Posted by: Factotum | 13 December 2019 at 09:27 PM
TTG
Well, that is bizarrere given his well known fear of germs. So, you think he is mad?
Posted by: turcopolier | 13 December 2019 at 10:37 PM
Mad as a hatter
Full of shit
Crafty as a fox
Any or all of the above.
Posted by: The Twisted Genius | 13 December 2019 at 10:44 PM
TTG
so, you would have preferred Clinton or Sanders as president.
Posted by: turcopolier | 13 December 2019 at 11:13 PM
Fred, CrowdStrike could have edited those disk images before turning them over to the FBI and the other IT security companies that corroborated CrowdStrike's work. If that edit was discovered by the FBI, I doubt they would ever get another government contract. If their competitors discovered the edit, CrowdStrike would be hounded out of the industry. And it would still have to match the data captured from the GRU's command and control server and transfer point servers. A successful editing job would have been a tall order.
Posted by: The Twisted Genius | 13 December 2019 at 11:46 PM
I probably would have been happy with Sanders. Given the extent of Russia's attempted interference with the election, I'd be leery of how antagonistic Clinton would have been towards Russia. And she wouldn't have improved anything in the Mideast. At least Trump might do something there, although his first three years have been a bust in that department.
Posted by: The Twisted Genius | 14 December 2019 at 12:00 AM
Gee, during her polygraph exam, I wonder if Stormy's eyes were as glazed, with hugely dilated pupils, as they were during her 60 Minutes interview?
Posted by: akaPatience | 14 December 2019 at 02:47 AM
100% agree. " .. if you trade a little liberty for more security, you will neither have security nor liberty is where I stand." A satisfactory balance between security and liberty is most difficult to achieve and, as said, you could see the Senators referring to just that question as the hearing progressed.

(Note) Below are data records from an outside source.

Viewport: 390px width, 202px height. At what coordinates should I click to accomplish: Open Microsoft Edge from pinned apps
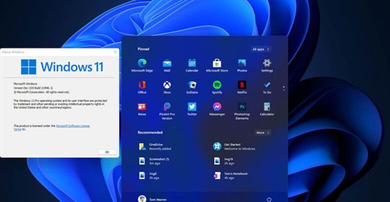pyautogui.click(x=142, y=63)
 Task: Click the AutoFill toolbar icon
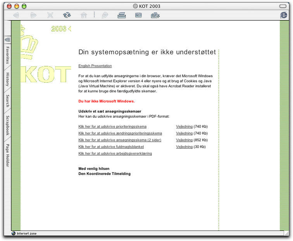[x=105, y=15]
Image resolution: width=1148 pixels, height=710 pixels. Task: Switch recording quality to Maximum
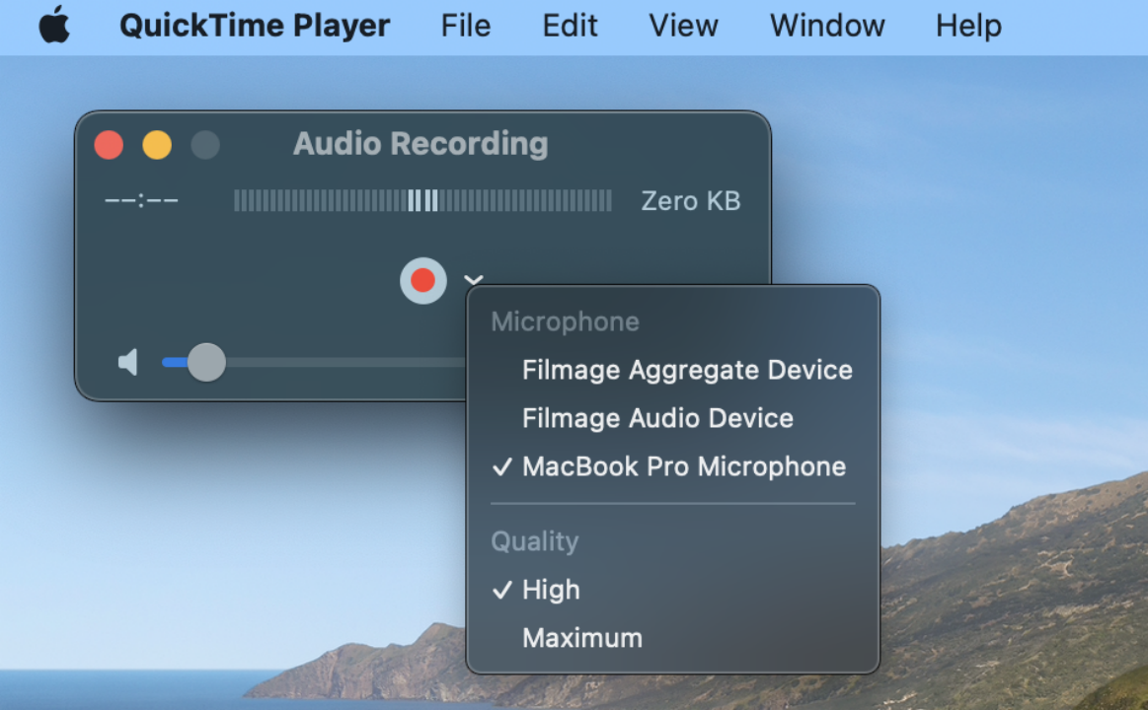(581, 638)
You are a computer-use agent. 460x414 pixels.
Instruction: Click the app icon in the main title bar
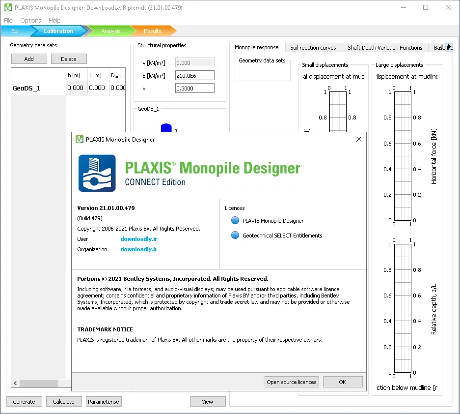coord(8,7)
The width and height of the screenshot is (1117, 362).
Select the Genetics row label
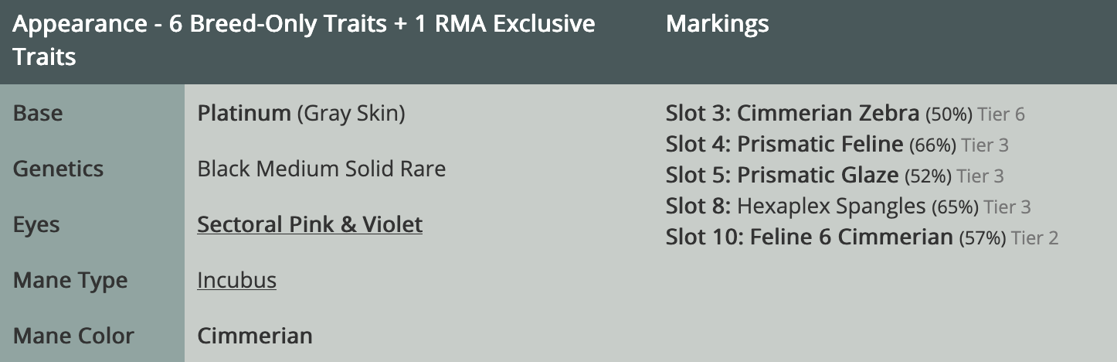click(x=58, y=169)
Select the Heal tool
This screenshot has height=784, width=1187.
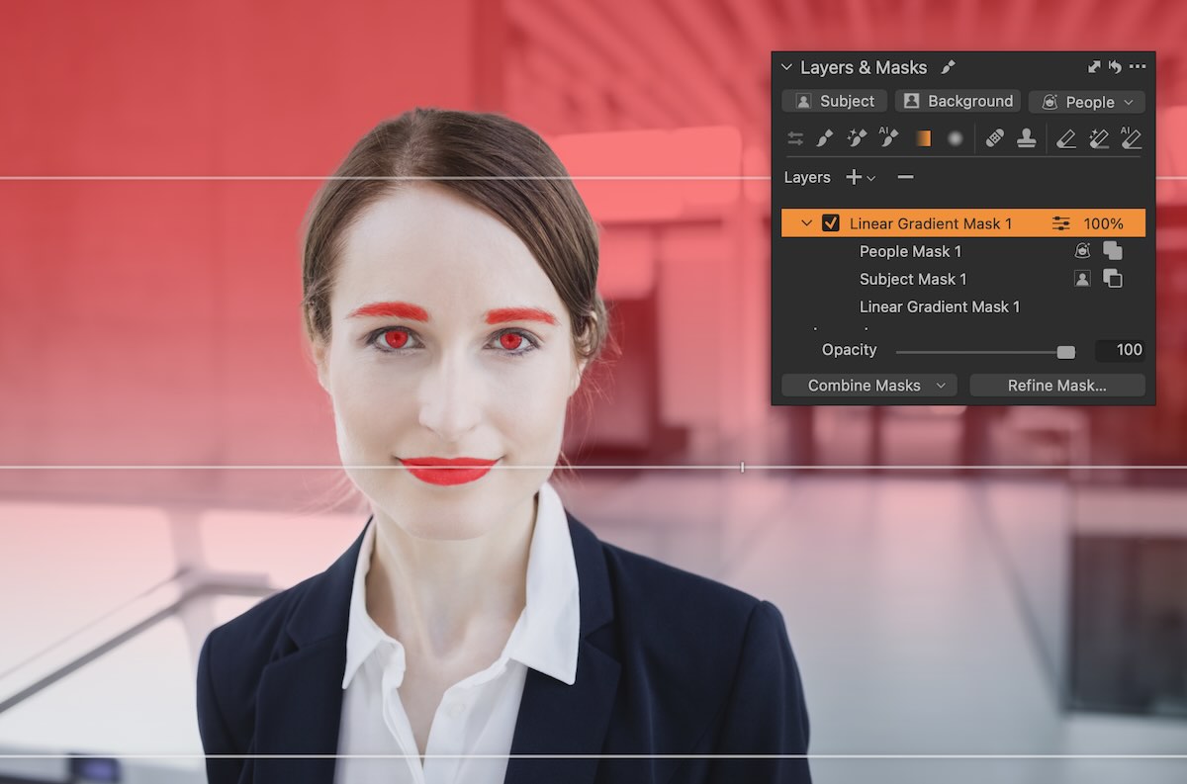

But here it's just a question of what normal practice is. If it's not normal practice to doctor a file then doctoring a file to (ultimately) get Trump could show malicious intent. If they do it all the time then it just shows they're following routine and no malicious intent can be inferred.
I think that that's what TTG is pointing out. It's also why Larry Johnson, in that part of his article quoted, left his options open. Certainly Horowitz did and that refusal to go an inch further than what can be proved past doubt - and to both sides - is just what gives credibility to his report.